At first, I was debugging an EMPTY_RESPONSE issue in Chrome, but, then, I tested access to the same file in FireFox, and I saw the issue at hand: that is, instead of EMPTY_RESPONSE in Chrome (which, I figure, might involve a timeout that Chrome does but which FireFox doesn't do), I see what's shown in the attached screenshot: namely, that the request blocks for 20 seconds (trying to access an available socket, as I understand it), then takes 20 seconds "Connecting".
This seems to be something specific to the given user's machine -- maybe malware. However, I want to know more specifically what's happening. The idea is that maybe this 40 second delay in FireFox might help explain the EMPTY_RESPONSE in Chrome.

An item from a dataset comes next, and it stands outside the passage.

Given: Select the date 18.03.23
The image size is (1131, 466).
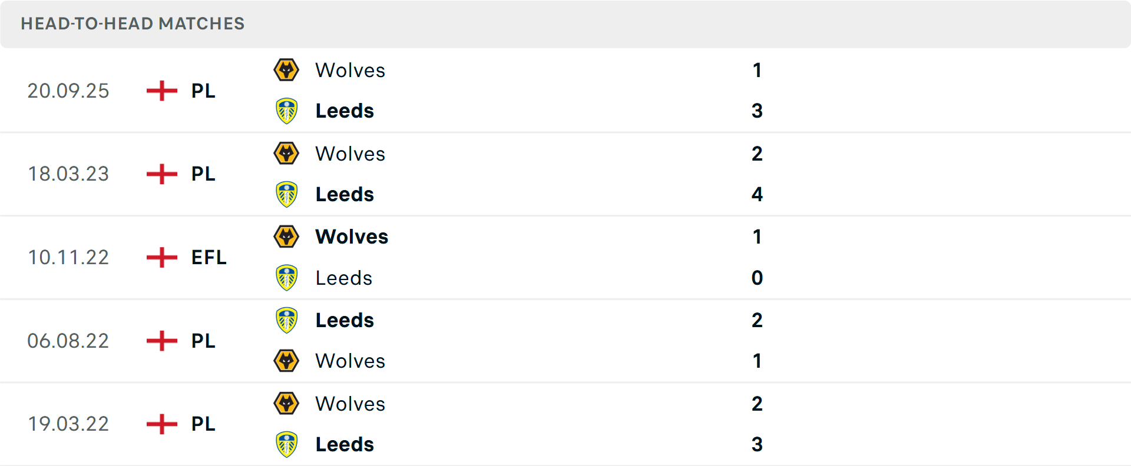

I found the following StackOverflow post: https://stackoverflow.com/questions/27740692/request-stalled-for-a-long-time-occasionally-in-chrome
From that, in particular: "If the problem occurs only when accessing a particular server, the reason might be that chrome is fetching multiple resources (like images, CSS files, etc) on parallel connections. Since, in your case, the server is on your local network, you might want to ask the server's administrator to add support for persistent TCP connections."
I've checked to be sure the app-server (WebSphere in iSeries) is configured to allow persistent connections, and that is the case (per its admin-console). The issue does occur (for those for whom it occurs) only against our iSeries WebSphere instances, not against our Windows one. So, I've suspected something in the TCP or HTTP config on our iSeries app-servers. However, only certain users have that problem. My workstation, for instance, doesn't have that problem. So, it's not clear how it could be a server-side problem.
Meanwhile, the problem does exist for at least two users outside our network. So, if it's malware, it would seem that, somehow, those two external users happen to have the same malware as certain of our internal users. However, we haven't found any malware on our internal users' machines (using Malwarebytes, etc.) -- which, though, of course, doesn't mean there isn't any there.
Any ideas about this would be much appreciated.